Problems with training on Hugging Face datasets.

Open jamichss opened this issue 1 year ago • 1 comments

export HF_HOME="/data/kmei1/huggingface/" export DISK_DIR="/data/kmei1/huggingface/cache" export MODEL_DIR="stabilityai/stable-diffusion-2-1" export OUTPUT_DIR="canny_model" export DATASET_NAME="jax-diffusers-event/canny_diffusiondb" export NCCL_P2P_DISABLE=1 export CUDA_VISIBLE_DEVICES=5

python3 train_codi_flax.py
--pretrained_model_name_or_path $MODEL_DIR
--output_dir $OUTPUT_DIR
--dataset_name $DATASET_NAME
--load_from_disk
--cache_dir $DISK_DIR
--resolution 512
--learning_rate 8e-6
--train_batch_size 2
--gradient_accumulation_steps 2
--revision main
--from_pt
--mixed_precision bf16
--max_train_steps 200_000
--checkpointing_steps 10_000
--validation_steps 100
--dataloader_num_workers 8
--distill_learning_steps 20
--ema_decay 0.99995
--onestepode uncontrol
--onestepode_control_params target
--onestepode_sample_eps vprediction
--cfg_aware_distill
--distill_loss consistency_x
--distill_type conditional
--image_column original_image
--caption_column prompt
--conditioning_image transformed_image
--report_to wandb
--validation_image "figs/control_bird_canny.png"
--validation_prompt "birds" \

Hello!

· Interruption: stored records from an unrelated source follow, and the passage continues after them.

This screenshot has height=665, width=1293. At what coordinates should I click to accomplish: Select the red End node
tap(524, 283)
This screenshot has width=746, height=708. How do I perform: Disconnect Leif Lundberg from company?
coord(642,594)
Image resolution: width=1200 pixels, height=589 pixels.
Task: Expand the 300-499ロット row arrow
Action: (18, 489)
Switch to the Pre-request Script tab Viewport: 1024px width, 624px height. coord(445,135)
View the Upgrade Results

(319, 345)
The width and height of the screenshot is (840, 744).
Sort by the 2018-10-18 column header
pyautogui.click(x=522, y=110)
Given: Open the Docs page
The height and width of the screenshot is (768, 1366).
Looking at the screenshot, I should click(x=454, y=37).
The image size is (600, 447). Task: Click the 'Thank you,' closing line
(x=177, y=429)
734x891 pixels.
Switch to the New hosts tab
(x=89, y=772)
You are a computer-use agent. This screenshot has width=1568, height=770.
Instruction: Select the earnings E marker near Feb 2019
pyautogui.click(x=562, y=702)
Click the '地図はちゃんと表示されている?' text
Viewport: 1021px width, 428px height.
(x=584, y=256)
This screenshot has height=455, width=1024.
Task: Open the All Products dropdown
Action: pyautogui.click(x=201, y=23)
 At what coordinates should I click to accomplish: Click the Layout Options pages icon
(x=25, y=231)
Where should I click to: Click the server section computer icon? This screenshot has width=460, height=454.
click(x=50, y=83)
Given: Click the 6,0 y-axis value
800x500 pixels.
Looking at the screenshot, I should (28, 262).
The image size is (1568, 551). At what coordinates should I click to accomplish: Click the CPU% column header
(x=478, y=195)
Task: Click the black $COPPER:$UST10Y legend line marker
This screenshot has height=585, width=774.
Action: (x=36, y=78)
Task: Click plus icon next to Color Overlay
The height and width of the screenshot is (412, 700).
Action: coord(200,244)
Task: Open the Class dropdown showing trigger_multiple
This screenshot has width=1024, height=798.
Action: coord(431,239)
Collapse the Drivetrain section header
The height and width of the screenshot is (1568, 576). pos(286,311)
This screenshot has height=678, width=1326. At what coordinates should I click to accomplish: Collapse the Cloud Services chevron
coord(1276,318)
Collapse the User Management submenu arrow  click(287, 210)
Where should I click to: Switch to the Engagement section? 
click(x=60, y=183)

When I execute the training command mentioned above (and I have changed the HF_HOME and DISK_DIR to my path), I encounter a problem where the loss becomes NaN. Could you please help me understand the reason?

Jul 15 '24 09:07 jamichss

Could you please provide your loss curve visualization? The training should be stable, and it is rare to see Nan. @00757039

Jul 15 '24 16:07 MKFMIKU